- **Page extract**:
========================

He stated that he had decided “to send the feminists, who have always ruined my life, to meet their maker.” He had decided to “stop those viragos.” Looking into the future, Marc Lépine then said that “even if the media call me a Mad Gunman, I consider myself a rational, educated person.” He reiterated that “feminists have always enraged me. They want to keep the advantages of women (e.g, cheaper insurance, extended maternity leave preceded by a preventive leave, etc.) while seizing those of men.” Feminists were “so opportunistic that they do not fail to take advantage of the knowledge accumulated by men through the ages. Yet they try to misrepresent it whenever they can.” He saw feminists as rewriting history and claiming that they played an equal part in wars. “A real Casus Belli,” he said in the conclusion of his letter, suggesting that feminists’ actions could start a war, the war he had decided to wage by murdering fourteen women. Referring to his list of nineteen names, he stated that those persons had “nearly died today. Lack of time (because I started too late) has allowed these radical feminists to survive. The die was cast…

In spite of Lépine’s anti-feminist declarations, the analysis of more than 600 texts and related documents confirms that his intentions have often been obscured in the press. In the first year after the massacre “the feminist perspective represented barely more than one tenth of all analyses in the press coverage of the tragedy”. The discourses that emerged in the media marginalized, dismissed, co-opted and even disparaged feminist analyses.

========================

- **Given material**:
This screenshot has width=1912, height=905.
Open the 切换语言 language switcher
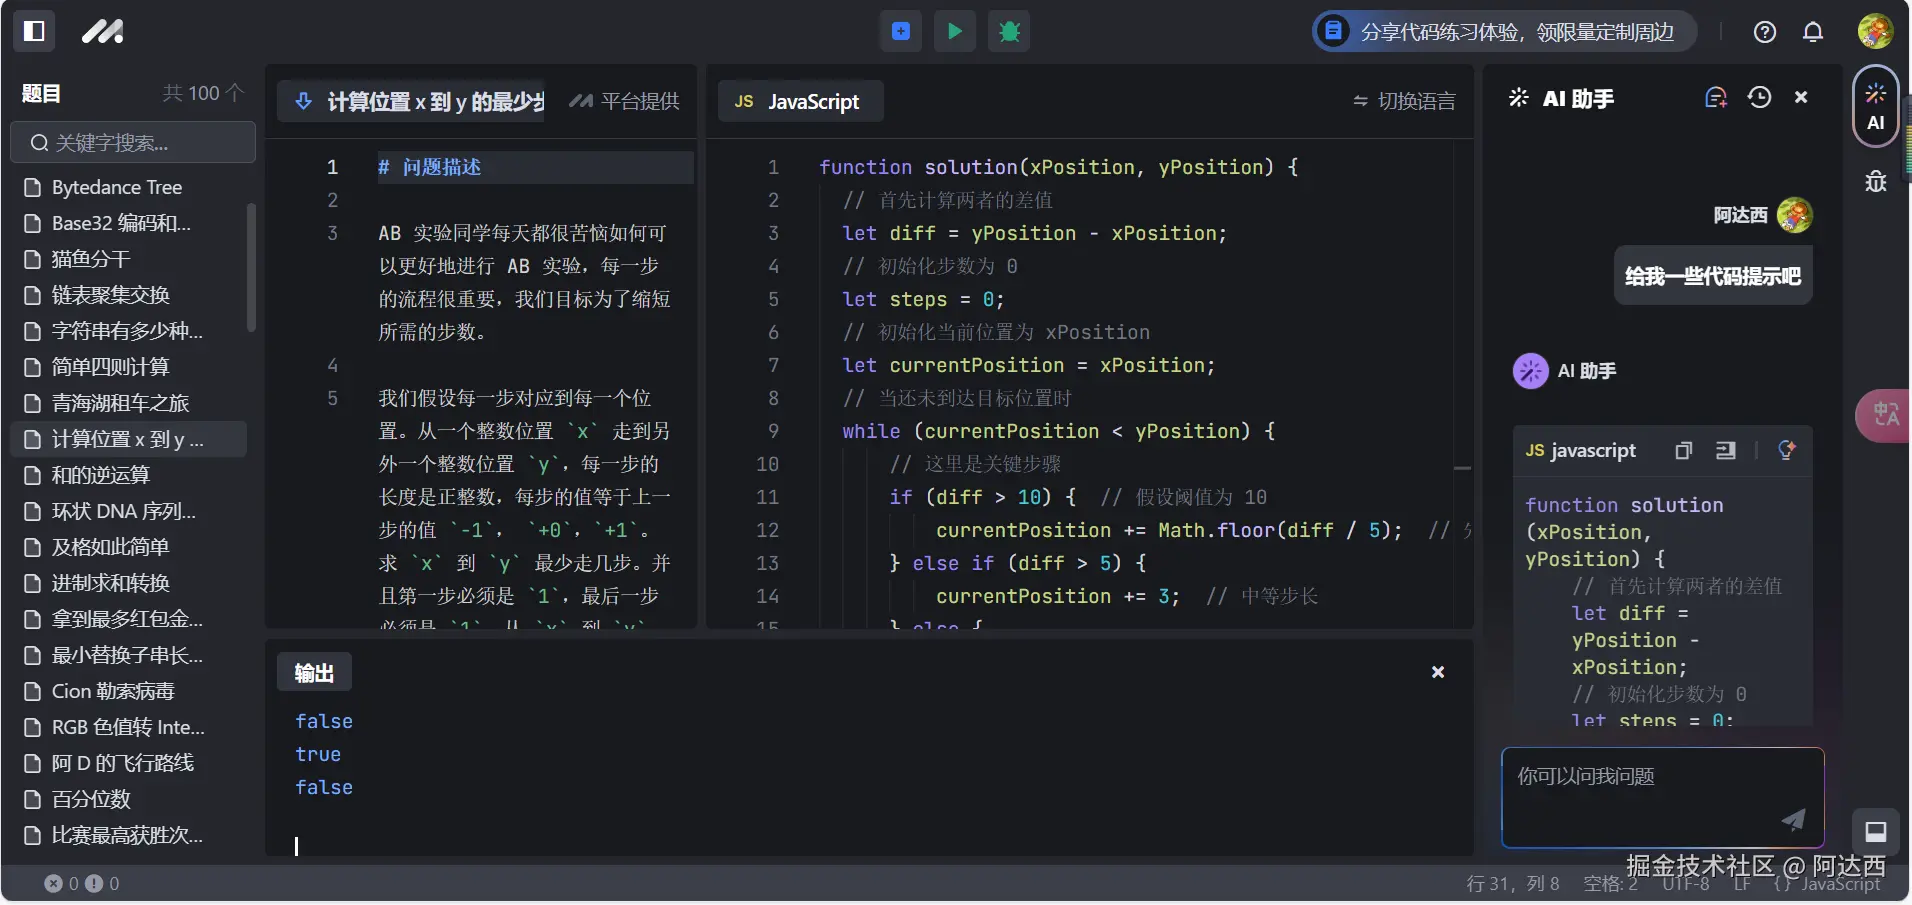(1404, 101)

========================

- **Challenges**:
A. Please quote the Lépine excerpt from "In spite of" up to and including "disparaged feminist analyses.".
B. Answer these questions from the Lépine excerpt:
(i) How many names were on Lépine's list?
(ii) How many texts and related documents were analyzed?
(iii) In the first year after the massacre, what share of the press analyses did the feminist perspective represent?
The lines aren't needed for this.

- **Solutions to the exercise**:
A.
In spite of Lépine’s anti-feminist declarations, the analysis of more than 600 texts and related documents confirms that his intentions have often been obscured in the press. In the first year after the massacre “the feminist perspective represented barely more than one tenth of all analyses in the press coverage of the tragedy”. The discourses that emerged in the media marginalized, dismissed, co-opted and even disparaged feminist analyses.

B.
(i) Nineteen.
(ii) More than 600.
(iii) Barely more than one tenth.